The company benefited from news that fellow Chilean miner Codelco expected its copper output and sales to fall by around five per cent next year, ahead of a major investment programme to boost production.
Antofagasta, up 27.5p to 761p, was also helped by analysts at Bernstein raising their rating and lifting its target price to £10.25 from £9. Bernstein said:
We upgrade Antofagasta from market-perform to Outperform partly as we recognise the company’s improving cash profile going forward. Our concerns over FCF have lessened as Antucoya appears on time and budget and the current valuation is compelling.
We like Antofagasta’s pure copper exposure and believe the stock is well positioned to benefit from the upside we see in the copper price, especially given the current valuation. We continue to like the impressive margin generation of at least two of Antofagasta’s assets (Los Pelambres and Esperanza) and see this as proof positive that while cost performance has been an industry wide issue Antofagasta has emerged from the last few years in a better position than many copper miners in Chile.
We would still be accumulators of Antofagasta’s stock for those with the patience to look through the price cyclicality to the longer term fundamentals, particularly where this can be achieved at points of periodic weakness in the copper market. Moreover, we consider Antofagasta to be one of the “safest” copper stocks available as the company would be able to generate strong returns even in a continuing low price environment.
Mining shares in general had been boosted by China’s surprise interest rate cut on Friday and although the initial enthusiasm quickly wore off, they edged higher again on Wednesday.
Rio Tinto rose 16p to £30.02, Anglo American was 18p better at 1347.5p and Randgold Resources ended 46p higher at £44.74.
Overall the FTSE 100 finished virtually unchanged, down 1.97 points at 6729.17.
Investors were nervous ahead of the Thanksgiving holiday, with disappointing US housing and consumer sentiment figures, and higher than expected weekly jobless claims. There was some support from continuing hopes that the European Central Bank will sanction some form of quantitative easing to lift the flagging eurozone economy. Optimists hope for news at next week’s ECB meeting but the bank’s vice-president Vitor Constancio seemed to suggest any move if it came would not be until next year.
There was also some uncertainty ahead of this week’s Opec meeting, with disagreement about whether the cartel would agree to cut production or not. Brent crude slipped 0.5% to $77.94 a barrel as a consequence.
BT closed 8.6p higher at 404.4p as EE confirmed it was the other company involved in talks about a mobile deal (as well as O2).

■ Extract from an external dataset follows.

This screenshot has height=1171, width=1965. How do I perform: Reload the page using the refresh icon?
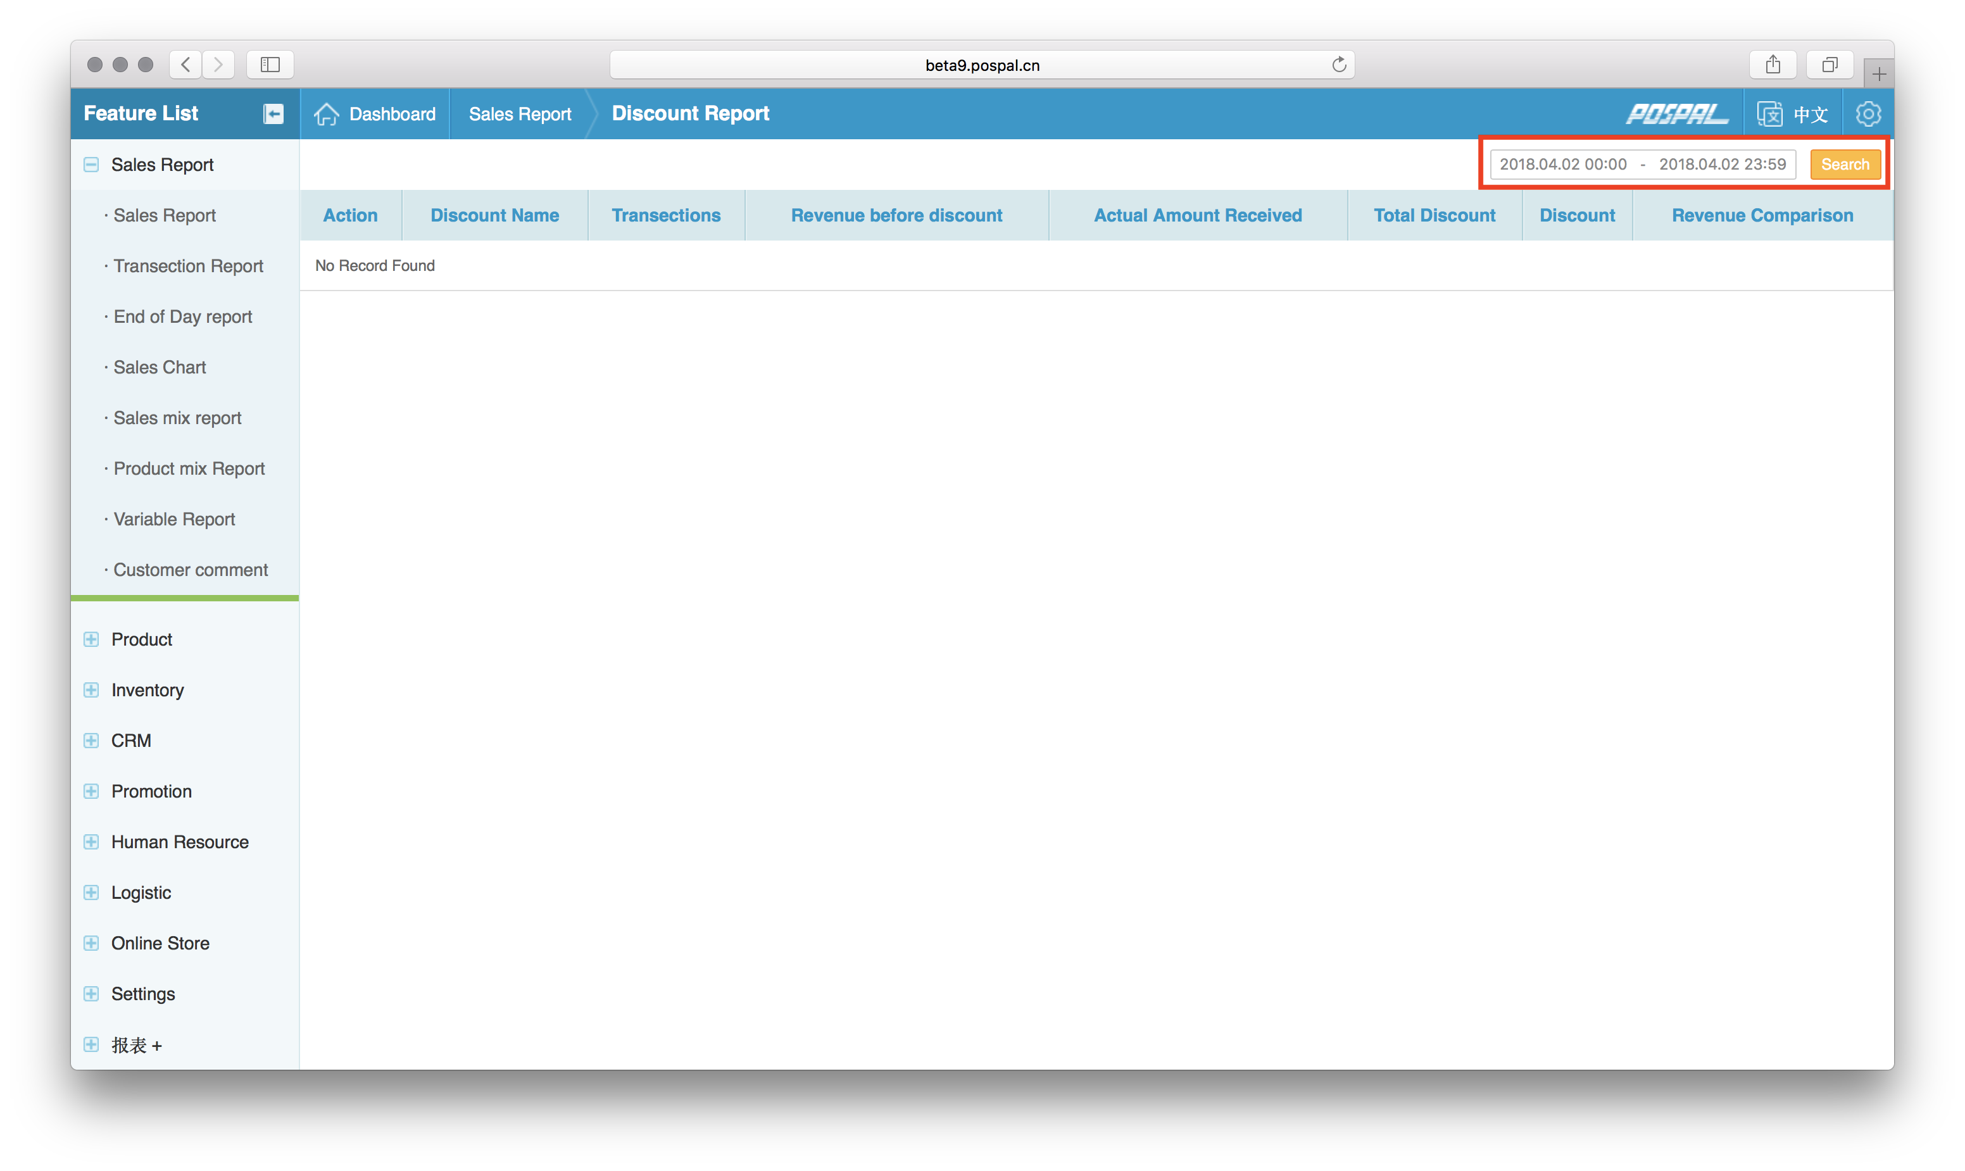[x=1338, y=65]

The shock news that Harriet Green was stepping down as chief executive at Thomas Cook sent the travel company’s shares down 24.4p or nearly 18% to 113.5p. The company’s comments that the outlook was getting tougher hit rival Tui Travel, 9p lower at 417.5p.
Fruit Shoot maker Britvic lost 41.5p to 655p after it said competition among retailers would put pressure on its prices in the coming year and lead to subdued revenue growth.
Finally Flybe dipped 1p to 100.75p despite the company signing a deal to fly services for Scandanavian airline SAS. Analysts at Liberum said:
A new six-year, four aircraft contract flying deal with SAS represents tangible progress on the second element of management’s twin-engined growth strategy. Although the immediate financial uplift is likely to be modest, there is scope for the contract to be extended and expanded. It could also lead onto additional work for SAS or other airlines. Our recommendation remains buy with a 180p target price.